JACKSONVILLE, Fla. – Employers are deciding whether they want to participate in President Trump’s payroll tax holiday.
The tax deferment, or tax delay, is part of an executive action the president signed in August to give workers bigger paychecks.
“Next paycheck, the companies can enact it,” said Adam Wolf, a certified public accountant.
The president of Wolf Retirement says in the long run, the program could cause more confusion than help.
“I think it’s more of a pain than not,” Wolf said.
Here’s how the Payroll Tax Deferment works.
Starting Tuesday, employers can decide whether they want to opt in to the program.
The 6.2% that a company contributes to an employee’s Social Security and Medicare will stay in the company’s pocket, and the employee’s 6.2% contribution will stay in their paycheck.

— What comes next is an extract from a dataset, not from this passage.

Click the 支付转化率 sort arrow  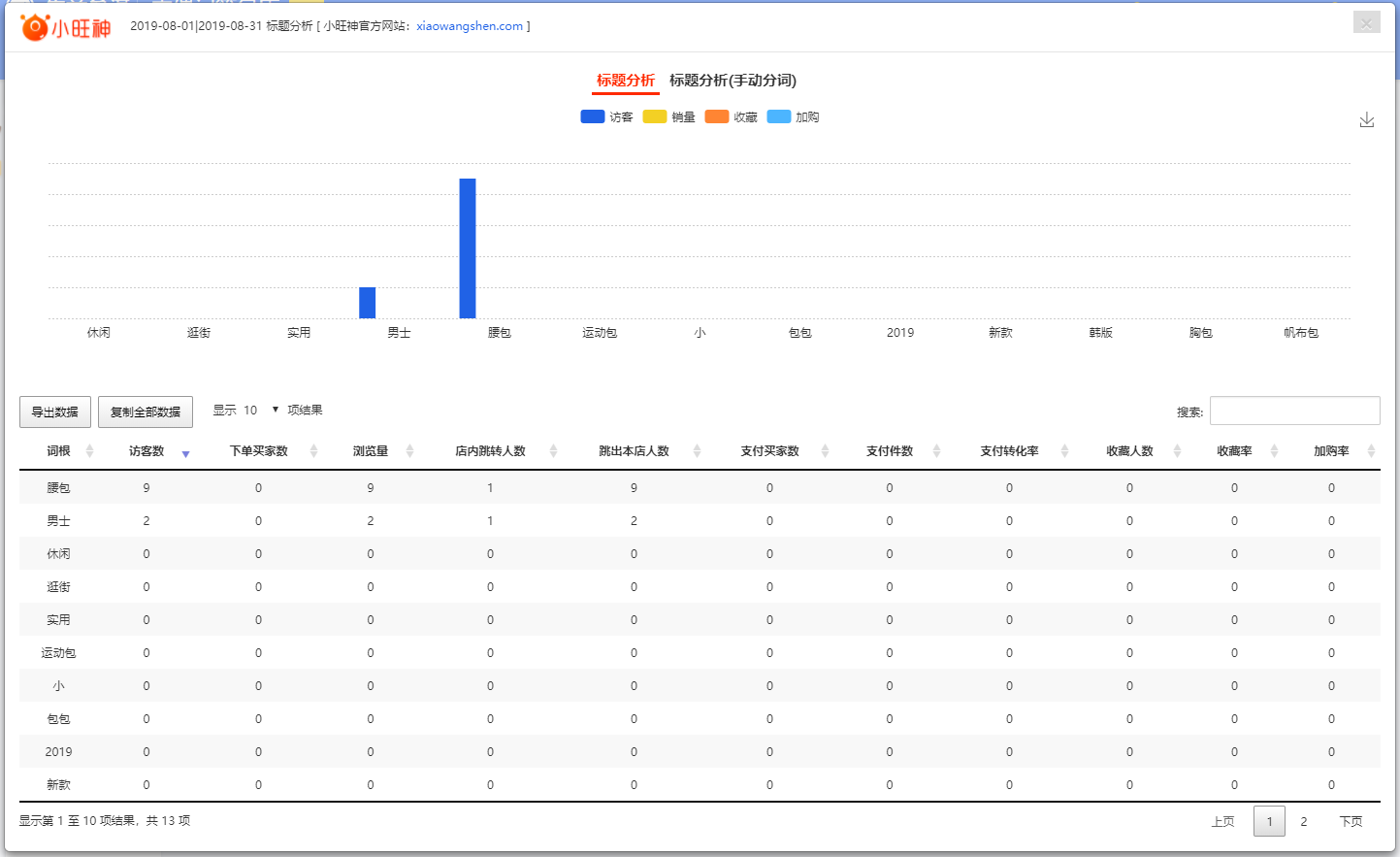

In total, 12.4% of an employee’s paycheck will be owed back to the IRS.
“If you make four grand a month, you’re going to make an extra 250 bucks a month, which sounds great. September, October, November, December, now you get to January and you’re going to have to pay that back,” explained Wolf.
By law, only Congress has the power to waive taxes. President Trump only has the power to defer those payments.
Any extra money will need to be paid back in full by April next year.
The earning cutoff is $104,000 a year.